Trecho do texto

____________________

Quem são nossos moradores de rua? – parte 3

Morador de rua em Belo Horizonte. Foto: Leo Fontes
Morador de rua em Belo Horizonte. Foto: Leo Fontes/O Tempo

Em maio do ano passado, quando a Prefeitura de Belo Horizonte divulgou o terceiro censo dos moradores de rua que vivem na cidade, eu me debrucei sobre os números e os trouxe para o blog, na tentativa de fazer um retrato, ainda que tímido, dessas pessoas. Depois obtive mais números e complementei num segundo post.

Faltava uma coisa para o raio X ser completo: conversar com essas pessoas que moram nas ruas — que já são mais de 1.800! — e com os responsáveis pelas políticas públicas voltadas para elas.

Agora não falta mais: no último domingo, foi publicada no jornal “O Tempo” uma série de reportagens muito completa e sensível, apurada e escrita pela repórter Juliana Baeta.

Clique AQUI para ler todo o especial.

Ao fim da leitura, constatamos o que já intuíamos: que ninguém quer morar nas ruas e que a solidariedade dos voluntários e das pessoas que se sensibilizam com a situação dos moradores de rua é fundamental para que eles sobrevivam. (Ao contrário do que sugeriu o prefeito Marcio Lacerda, em mais uma de suas declarações infelizes, ao pedir aos moradores (com teto) da cidade que não ajudassem os moradores de rua com “objetos, comida ou dinheiro, para que eles dependam da assistência social da prefeitura e possam ser convencidos a deixar a rua”. Como se se tratasse apenas de uma questão de convencimento…)

____________________

Conjunto de dados
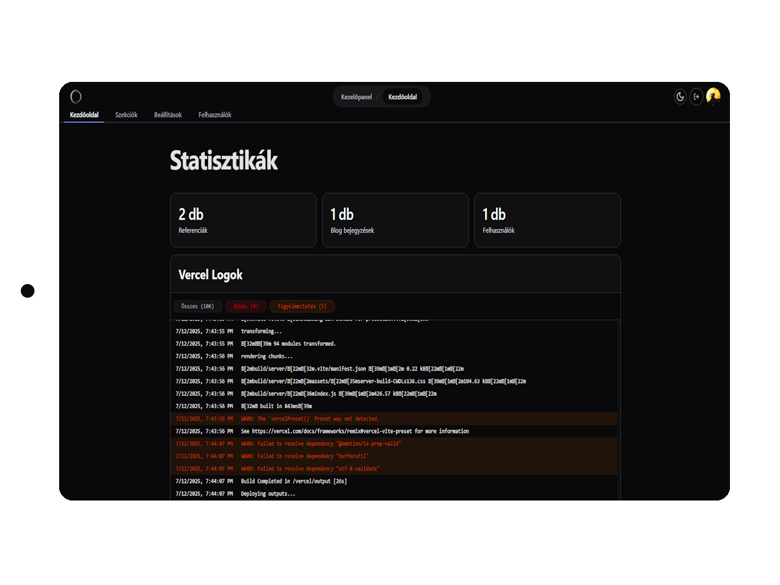Viewport: 780px width, 585px height.
Task: Click the logout icon in the header
Action: pos(696,96)
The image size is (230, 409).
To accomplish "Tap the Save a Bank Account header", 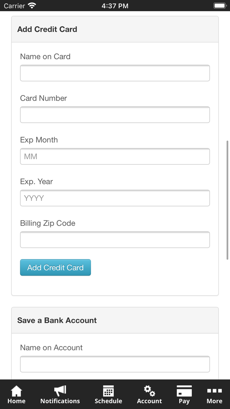I will (115, 321).
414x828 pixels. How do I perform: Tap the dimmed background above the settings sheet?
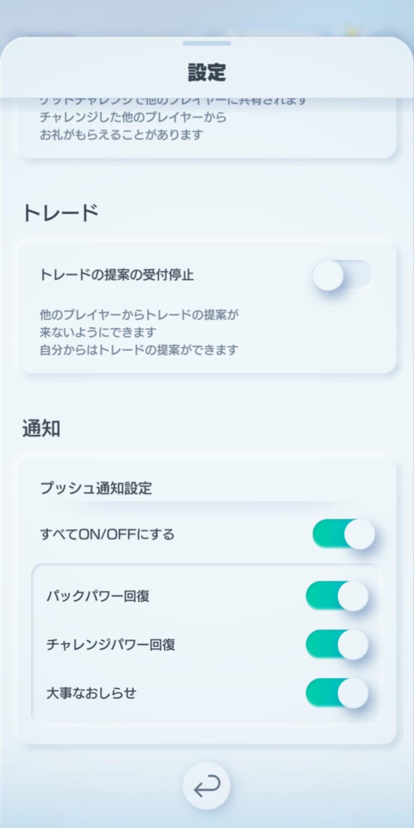(x=206, y=16)
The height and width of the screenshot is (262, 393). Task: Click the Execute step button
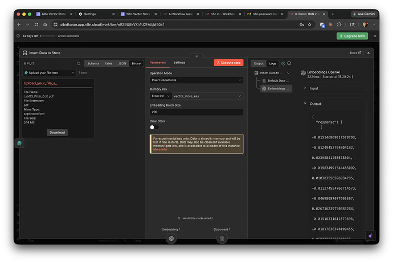click(228, 63)
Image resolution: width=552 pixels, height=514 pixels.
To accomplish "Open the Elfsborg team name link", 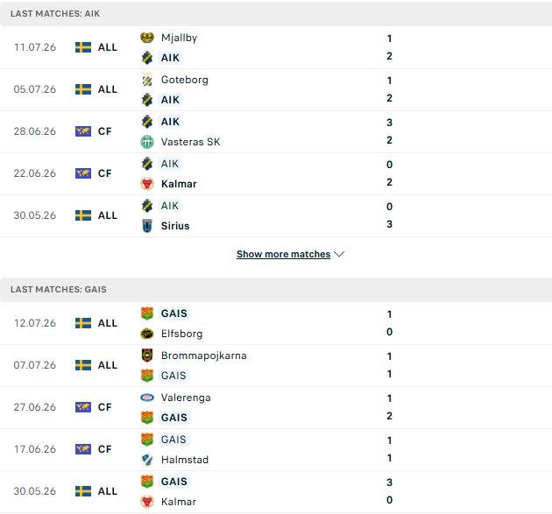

____________________

Problemas a resolver
a: Traduza para o inglês esta frase do texto sobre os moradores de rua de Belo Horizonte: "Faltava uma coisa para o raio X ser completo: conversar com essas pessoas que moram nas ruas — que já são mais de 1.800! — e com os responsáveis pelas políticas públicas voltadas para elas."
b: Prossiga com o texto sobre os moradores de rua de Belo Horizonte a partir do ponto em que ele termina.

Resultados esperados
a: One thing was still missing for the X-ray to be complete: talking with these people who live on the streets — who now number more than 1,800! — and with those responsible for the public policies aimed at them.

b:
No final do meu primeiro post sobre o censo, escrevi: “Eles se concentram na região mais rica da cidade, a Centro-Sul, não por acaso: contam com a solidariedade dos mais afortunados, com suas doações e esmolas, com ajuda dos comerciantes e donos de bares e restaurantes. Que tal retribuirmos esse voto de confiança?”

Agora que o outono já começou, e a vida dos moradores de rua ficará duplamente mais difícil, com o frio (que, em cidades mais geladas, como São Paulo, leva vários à morte), essa solidariedade é ainda mais importante.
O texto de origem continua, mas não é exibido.